**EXERCISE DESCRIPTION:** Write out everything from the line containing "You are a computer-use" down to the line containing "tap(127, 50)", both included, with each line unchanged.

**LISTING:**
:::

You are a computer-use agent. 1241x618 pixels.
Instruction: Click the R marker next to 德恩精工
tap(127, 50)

:::

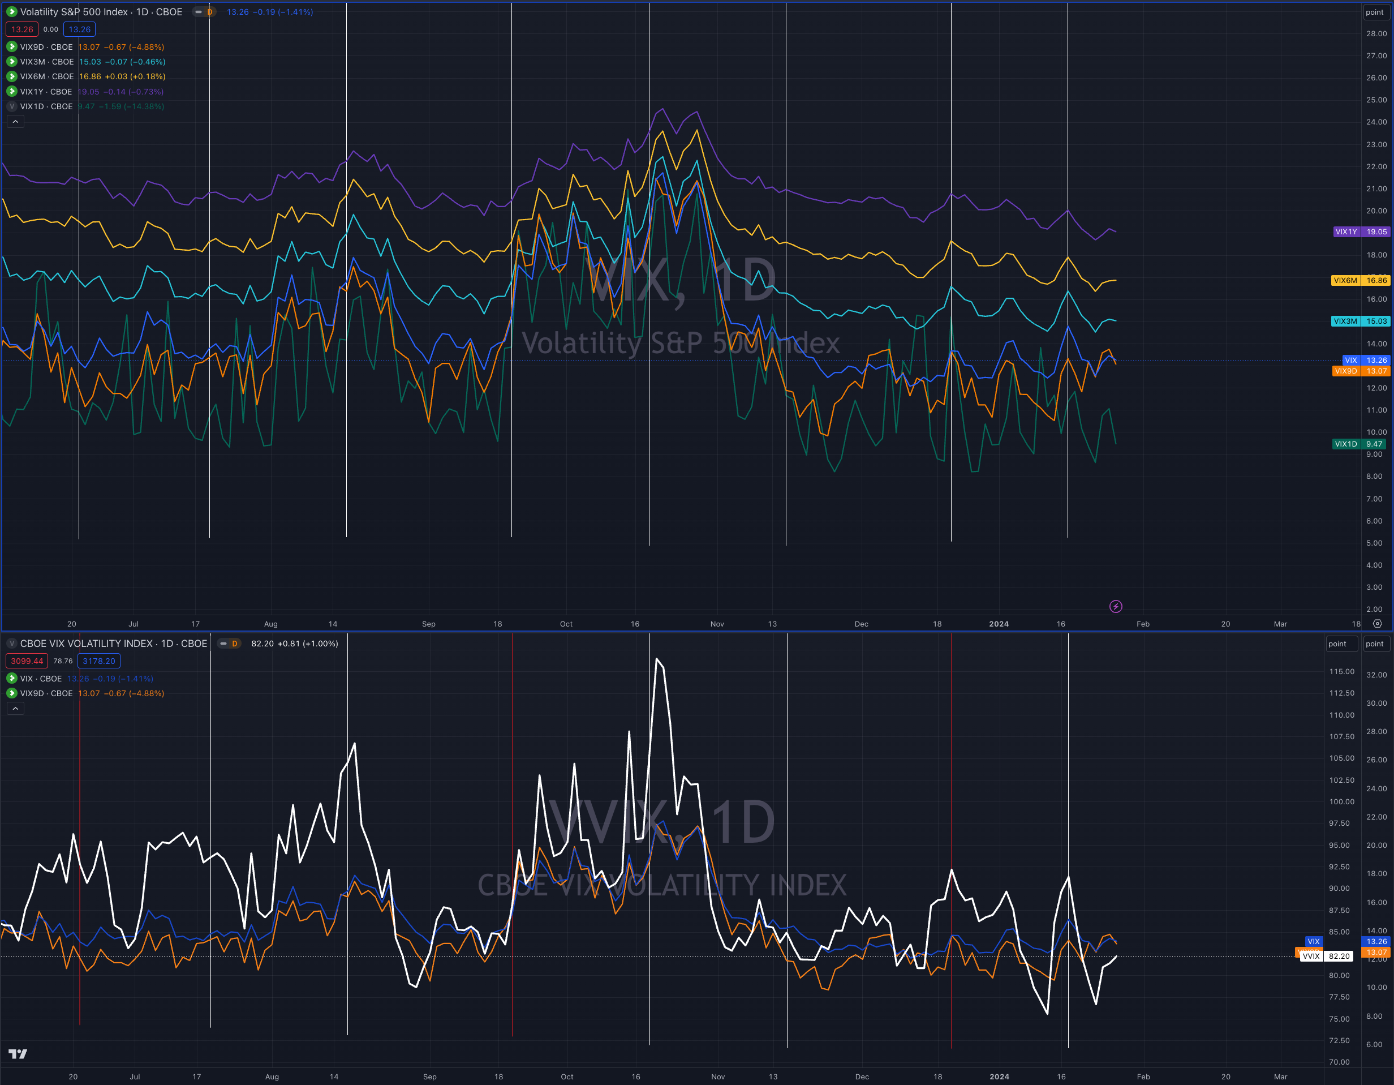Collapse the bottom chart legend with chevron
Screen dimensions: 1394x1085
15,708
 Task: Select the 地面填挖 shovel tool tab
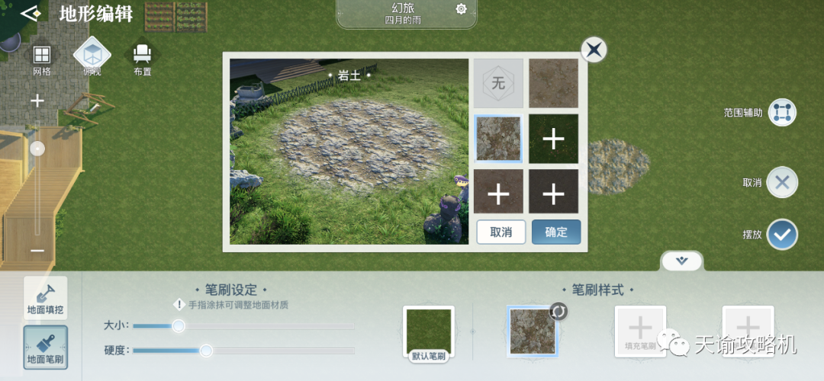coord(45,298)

:::

**FINAL RESULT:**
You are a computer-use agent. 1241x618 pixels.
Instruction: Click the R marker next to 德恩精工
tap(127, 50)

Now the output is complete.